EXCERPT:
# Happy Halloween!



## Justin (Oct 31, 2014)

Hey, Justin here just to wish you all a happy halloween on the behalf of everyone on the TBT staff! Also, you might see some spooky happenings on the forum today, so stay safe and don't take candy from strangers! Stranger danger!


----------



## SharJoY (Oct 31, 2014)

Happy Halloween to you and the rest of the staff as well.

I took a peek in the woods, very cool set up.  Hope everyone makes it out safe.


----------



## lazuli (Oct 31, 2014)

WHY ARE THERE CURSED USERS.
I DON'T LIKE THIS.


----------



## MisterEnigma (Oct 31, 2014)

Spooky happenings eh?


----------



## Zulehan (Oct 31, 2014)

Happy Halloween! 

And it is safe to be around me once the itching stops!


----------



## Eldin (Oct 31, 2014)

Happy Halloween everyone! c:


----------



## SharJoY (Oct 31, 2014)

Zulehan said:


> Happy Halloween!
> 
> And it is safe to be around me once the itching stops!



Ghost itch?


----------



## Megan. (Oct 31, 2014)

Happy Halloween~ c:


----------



## FancyThat (Oct 31, 2014)

Happy Halloween .​.


----------



## Zulehan (Oct 31, 2014)

mysticoma said:


> Ghost itch?

TO DO: Carry the Halloween forum thread on from its last line, beginning with the rest of Zulehan's reply.

DATA EXTRACT:
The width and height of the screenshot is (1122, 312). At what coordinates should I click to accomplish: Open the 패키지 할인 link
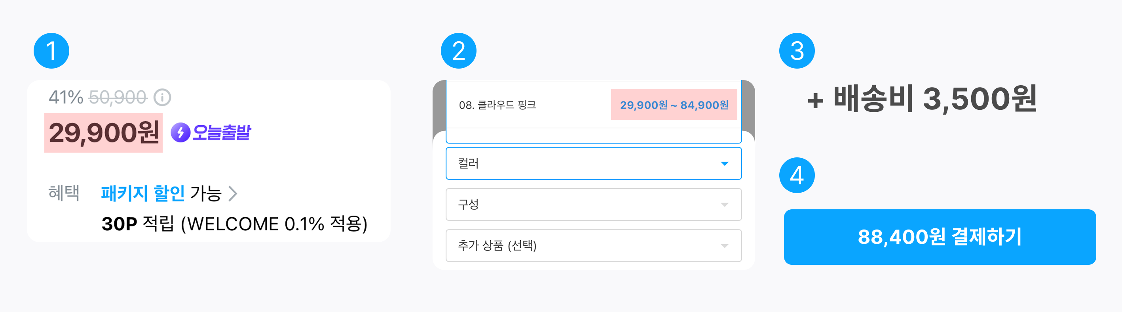tap(143, 193)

TASK ANSWER:
Yeah, the worst kind. Worst part about this is I scare every doctor I go to.


----------



## Mayorofarcadia (Oct 31, 2014)

Happpy halloween everyone ~


----------



## Cuppycakez (Oct 31, 2014)

Happy Halloween everyone!  Hope you have a good day/night/morning. Guess who's getting Fantasy Life later? Me!! Good day already.


----------



## Javocado (Oct 31, 2014)

Happy Halloween Yall!


----------



## Trent the Paladin (Oct 31, 2014)

computertrash said:


> WHY ARE THERE CURSED USERS.
> I DON'T LIKE THIS.



We begged for one restock too many, so now the admins cursed us and we will eventually turn into a Blight on the Bell Tree Forums. The Darkspawn will eat away at the Bell Army until nothing is left!


----------



## Debra (Oct 31, 2014)

Happy Halloween TBT! ^^


----------



## Owlsomniac (Oct 31, 2014)

Happy Halloween everyone!

Stay safe, eat lots and lots of candy and pumpkin pie!

We're going to a haunted house to get our scare on tonight hehe xD


----------



## mdchan (Oct 31, 2014)

Happy Halloween, everybody!


----------



## Twilight Sparkle (Oct 31, 2014)

happy halloween tbt woot woot
stay safe yo
meanwhile im gonna watch movies nd eat tons of candy (thats totally not why I bought that box of 32 different types of candy, ehehehehe no i dont know wat ur talking about.).


----------



## Skyfall (Oct 31, 2014)

Happy Halloween!


----------



## matt (Oct 31, 2014)

Careful Justin you have a black candy . Pass to me if you like hehe


----------



## Barbara (Oct 31, 2014)

Happy Halloween everyone!


----------



## Sinister (Oct 31, 2014)

Happy Halloween everyone!


----------



## Maruchan (Oct 31, 2014)

(˼●̙̂ ̟ ̟̎ ̟ ̘●̂˻) 

H A P P Y 

H A L L O W E E N ! ! 

∋━━o(｀∀?oメ）～→​


----------



## Witch (Oct 31, 2014)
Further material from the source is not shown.